Une pause de 48 heures renouvelables

Sur les réseaux sociaux, d’autres militants appellent à consolider cet apaisement après les affrontements et les arrestations survenus lundi 26 juin, coïncidant avec le jour d’Aïd El Fitr. Ils rappellent aussi que cette réduction du nombre des éléments des forces de l’ordre doit être accompagnée d’autres mesures, citant d’abord la libération des détenus et la mise en œuvre des revendications sociales et économiques de la population. L’initiative des activistes du Hirak, qui dure depuis le 1er juillet,  prolongée de 48 heures additionnelles, est toutefois conditionnée par l’arrêt des arrestations et des répressions en contrepartie de l’assurance de ne pas investir les rues.

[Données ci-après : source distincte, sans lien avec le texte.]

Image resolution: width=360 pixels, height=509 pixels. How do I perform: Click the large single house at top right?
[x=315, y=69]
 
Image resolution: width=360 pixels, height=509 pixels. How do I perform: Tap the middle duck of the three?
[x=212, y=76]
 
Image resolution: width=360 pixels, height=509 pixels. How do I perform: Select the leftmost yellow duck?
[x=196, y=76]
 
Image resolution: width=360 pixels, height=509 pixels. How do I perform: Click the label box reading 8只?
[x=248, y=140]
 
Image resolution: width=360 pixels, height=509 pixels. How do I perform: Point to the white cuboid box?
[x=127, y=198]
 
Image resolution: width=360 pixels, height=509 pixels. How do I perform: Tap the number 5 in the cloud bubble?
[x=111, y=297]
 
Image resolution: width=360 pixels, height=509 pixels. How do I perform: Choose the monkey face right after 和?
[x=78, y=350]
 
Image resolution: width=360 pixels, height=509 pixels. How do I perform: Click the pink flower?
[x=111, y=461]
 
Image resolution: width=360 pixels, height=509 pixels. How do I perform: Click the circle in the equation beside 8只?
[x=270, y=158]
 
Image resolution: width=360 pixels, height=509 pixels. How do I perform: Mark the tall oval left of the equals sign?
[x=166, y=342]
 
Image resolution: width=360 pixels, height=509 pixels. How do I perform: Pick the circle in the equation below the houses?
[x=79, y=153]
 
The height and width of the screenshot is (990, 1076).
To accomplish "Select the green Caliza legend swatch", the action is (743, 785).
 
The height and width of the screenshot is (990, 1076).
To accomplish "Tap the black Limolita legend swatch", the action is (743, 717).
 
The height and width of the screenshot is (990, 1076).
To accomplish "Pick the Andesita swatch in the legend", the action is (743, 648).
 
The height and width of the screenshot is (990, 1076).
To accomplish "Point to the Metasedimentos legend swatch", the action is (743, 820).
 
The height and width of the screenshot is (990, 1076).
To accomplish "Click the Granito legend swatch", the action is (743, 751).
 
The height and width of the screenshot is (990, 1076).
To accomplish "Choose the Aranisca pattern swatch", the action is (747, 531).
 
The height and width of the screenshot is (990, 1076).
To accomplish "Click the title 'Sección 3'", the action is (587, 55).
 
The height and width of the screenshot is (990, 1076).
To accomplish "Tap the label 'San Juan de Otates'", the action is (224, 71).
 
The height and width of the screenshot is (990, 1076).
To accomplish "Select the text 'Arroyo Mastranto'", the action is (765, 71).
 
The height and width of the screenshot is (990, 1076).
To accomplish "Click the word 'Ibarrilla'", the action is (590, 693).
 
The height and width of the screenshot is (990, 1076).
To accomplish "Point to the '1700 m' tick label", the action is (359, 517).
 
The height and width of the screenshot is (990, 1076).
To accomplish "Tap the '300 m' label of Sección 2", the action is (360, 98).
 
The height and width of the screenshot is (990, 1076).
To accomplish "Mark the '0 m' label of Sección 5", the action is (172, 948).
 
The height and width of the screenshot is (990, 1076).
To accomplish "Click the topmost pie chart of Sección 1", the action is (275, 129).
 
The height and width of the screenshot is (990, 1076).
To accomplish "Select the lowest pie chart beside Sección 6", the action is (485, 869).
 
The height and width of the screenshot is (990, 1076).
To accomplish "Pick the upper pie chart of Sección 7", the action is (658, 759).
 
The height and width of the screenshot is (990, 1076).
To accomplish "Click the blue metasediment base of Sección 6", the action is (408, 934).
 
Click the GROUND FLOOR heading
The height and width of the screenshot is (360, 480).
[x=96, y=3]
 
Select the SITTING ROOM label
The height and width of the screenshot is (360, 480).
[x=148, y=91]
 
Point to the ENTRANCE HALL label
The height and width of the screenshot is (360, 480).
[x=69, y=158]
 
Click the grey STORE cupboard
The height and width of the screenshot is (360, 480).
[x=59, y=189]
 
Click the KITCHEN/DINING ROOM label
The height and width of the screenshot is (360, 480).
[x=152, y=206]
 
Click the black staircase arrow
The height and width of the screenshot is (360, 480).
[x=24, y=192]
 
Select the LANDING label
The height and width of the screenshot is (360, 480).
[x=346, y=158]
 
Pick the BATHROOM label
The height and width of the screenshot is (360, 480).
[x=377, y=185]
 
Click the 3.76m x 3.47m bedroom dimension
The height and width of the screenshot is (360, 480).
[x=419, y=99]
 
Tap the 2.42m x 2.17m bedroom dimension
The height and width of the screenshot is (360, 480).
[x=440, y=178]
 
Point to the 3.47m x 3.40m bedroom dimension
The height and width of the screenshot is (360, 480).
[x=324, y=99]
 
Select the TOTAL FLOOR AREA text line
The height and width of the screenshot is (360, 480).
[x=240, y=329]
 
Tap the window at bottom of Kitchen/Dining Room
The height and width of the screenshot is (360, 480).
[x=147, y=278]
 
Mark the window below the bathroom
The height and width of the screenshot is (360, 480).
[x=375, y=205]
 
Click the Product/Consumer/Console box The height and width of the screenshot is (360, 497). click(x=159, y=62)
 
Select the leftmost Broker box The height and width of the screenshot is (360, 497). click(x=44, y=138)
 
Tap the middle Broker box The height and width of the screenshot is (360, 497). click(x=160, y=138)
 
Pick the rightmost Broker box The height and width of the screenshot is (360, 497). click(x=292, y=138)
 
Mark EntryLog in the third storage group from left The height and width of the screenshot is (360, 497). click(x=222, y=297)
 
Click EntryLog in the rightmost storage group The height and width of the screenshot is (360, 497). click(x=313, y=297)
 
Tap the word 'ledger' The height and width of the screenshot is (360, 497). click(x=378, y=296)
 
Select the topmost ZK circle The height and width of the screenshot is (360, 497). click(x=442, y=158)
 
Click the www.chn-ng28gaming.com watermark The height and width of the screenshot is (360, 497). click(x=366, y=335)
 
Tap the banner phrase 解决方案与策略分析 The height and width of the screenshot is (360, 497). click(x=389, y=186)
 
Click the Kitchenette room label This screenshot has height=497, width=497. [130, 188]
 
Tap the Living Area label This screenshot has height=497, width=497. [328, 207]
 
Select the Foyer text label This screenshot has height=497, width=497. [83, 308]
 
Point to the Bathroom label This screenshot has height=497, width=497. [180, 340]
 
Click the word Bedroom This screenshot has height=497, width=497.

Pour rappel, la journée de dimanche a été marquée par des scènes de face-à-face entre les manifestants du Hirak et les forces de l’ordre sur les plages d’Al Hoceima. Des dizaines de gendarmes se sont déployés sur les plages de «Sfiha» et «Souani» pour disperser une marche réclamant la «libération des détenus» et la «démilitarisation» de la zone. Aucun cas d’affrontement ou d’arrestation n’a été signalé jusqu’à maintenant.

De plus, El Mortada Iamrachen a partagé vendredi dernier sur sa page Facebook une proposition de mesures à prendre pour «affirmer la bonne volonté» des manifestants et «couper l’herbe sous le pieds du Makhzen» en tentant de parvenir à une solution. Une proposition qui appelle à une «pause de 48 heures à partir du 1er juillet, prolongée de 48 heures additionnelles si le Makhzen réagit positivement à cette initiative». Cet appel insiste surtout sur la libération des détenus ; à leur tête Nasser Zefzafi.